Les parents de Grégory avaient repris un cinéma à Fleurus, le Lido, au début des années 80. “Ils ont tenu jusque début 90 mais ça a foiré avant. Quand le Carollywood a débarqué, c’était la mort. Tous les cinémas de quartier ont morflé. Ce n’était pas estampillé cinéma indépendant comme le Nova. Puis, dans une petite ville comme Fleurus, les gens veulent voir les films qu’on voit ailleurs. En attendant, il y avait une cafétéria. J’y ai entendu beaucoup de chansons italiennes en jouant à la belote.”

© National

Souvenirs, souvenirs

Croisé au sein des furieux K-Branding et de Zoho, “du harsh noiseà très haut volume; on faisait des paysages sonores mais très très fort”, Grégory Duby a sorti en janvier un album avec son projet Secte. “Un duo guitare-batterie powerfolk. Entre le folk et le rock, quoi.” Il est aussi membre des Martiens Go Home, un collectif sur Radio Campus qui propose une improvisation chaque semaine -“ Une heure tous les jeudis soirs quand j’ai pas concertet cogère le distributeur de disques Mandaï -“ Genre Pias en mille fois plus petit”.

Ballades est sorti le 29 mai, le jour de la fête des mères en France. “Ouais, un dimanche. C’est bizarre, hein? Mais à notre niveau, ça n’a aucune importance. D’ailleurs,ça ne change rien.” La beauté du geste, la poésie de la démarche… “Au début, c’était censé être un truc intimiste, à la maison. Un cadeau de famille. Je me suis posé beaucoup de questions sur les gens qui enregistrent des albums hommages. Psychologiquement, c’est bizarre. En tant qu’artiste qui vend lentement ses disques, je me dis que je vais voir la pochette pendant quatre ou cinq ans. À chaque concert, je vais avoir cette photo de ma maman devant moi… Ça me chiffonne. J’espère que le stock partira plus vite. Je n’y avais pas pensé avant. Le fait de jouer ces chansons devant un public me perturbe moins. J’ai l’habitude de proposer des morceaux tristes et de les interpréter sur scène.”

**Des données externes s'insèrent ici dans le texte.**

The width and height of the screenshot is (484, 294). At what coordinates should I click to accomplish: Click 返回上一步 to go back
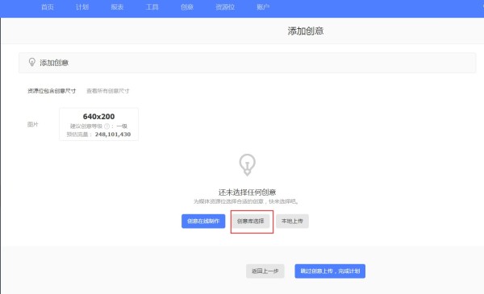pyautogui.click(x=265, y=271)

D’après lui, Grégory Duby ne sait faire que ça. Des trucs super mélancoliques. “Là, j’ai pris des mélodies que j’aimais bien et je les ai transformées. Du moins je les ai adaptées à mon jeu. C’était la partie la plus compliquée. Arriver à les apprivoiser. Parce que jouer les morceaux tip-top,ça ne m’intéresse pas. Il y en a plein des reprises instrumentales de ces chansons sur Internet et elles n’apportent pas grand-chose parce qu’elles sont jouées comme sur l’album. Moi, c’est pas du tout ça. J’essaie de simplifier, d’amener un autre truc. De les oublier, aussi, parfois, pour changer un peu les notes.

Faut-il parler de reprise? De relecture? De (ré)interprétation? De réinvention? “ De réarrangement peut-être? Je ne sais pas. Je me vois comme quelqu’un qui aurait pris la mélodie par la main et qui serait parti avec elle ailleurs. Je reprends du début. J’oublie qu’il y a eu des textes. J’essaie de reconstruire. De toutes façons, il y a réinterprétation. Le but n’est pas de copier. Moi, je me concentre sur la mélodie. Et souvent, ça ne fonctionne pas. Parce qu’elle n’est pas assez riche. J’ai repris Famous Blue Raincoat de Leonard Cohen. Quand j’écoute cette chanson, je la trouve extrêmement triste. Elle est magnifique. Mais la mélodie n’en vaut pas la peine. Elle n’est pas assez riche en elle-même pour être jouée de manière simplifiée. Parfois, j’essaie et je trouve le truc ennuyeux. Parce que la mélodie n’est pas intéressante. Elle n’est pas assez intéressante en tout cas pour être mise en avant à ce point.”

Avec Ballades, Solah permet d’apprécier artistiquement des morceaux qui appellent davantage au souvenir qu’au plaisir musical. “Je sais que certaines sont un peu kitsch mais elles font partie de moi. De ma vie. Puis, il y a tout le côté émotionnel qui tourne autour. Certaines chansons me font pleurer à chaque fois. Par rapport aux souvenirs personnels et aux paroles. Un peu des deux.” Nefertiti de Miles Davis lui rappelle l’attente d’un train sur le quai à la gare de Charleroi. Le dernier live de Coltrane, une promenade en rond dans le jardin en rentrant à la maison pour ne pas avoir à interrompre son écoute… “Le souvenir, c’est pour ça aussi que les gens achètent des albums en concert? Quand on va voir un groupe et qu’on rentre chez soi avec un disque, c’est, je pense, quelque part pour se rappeler la soirée.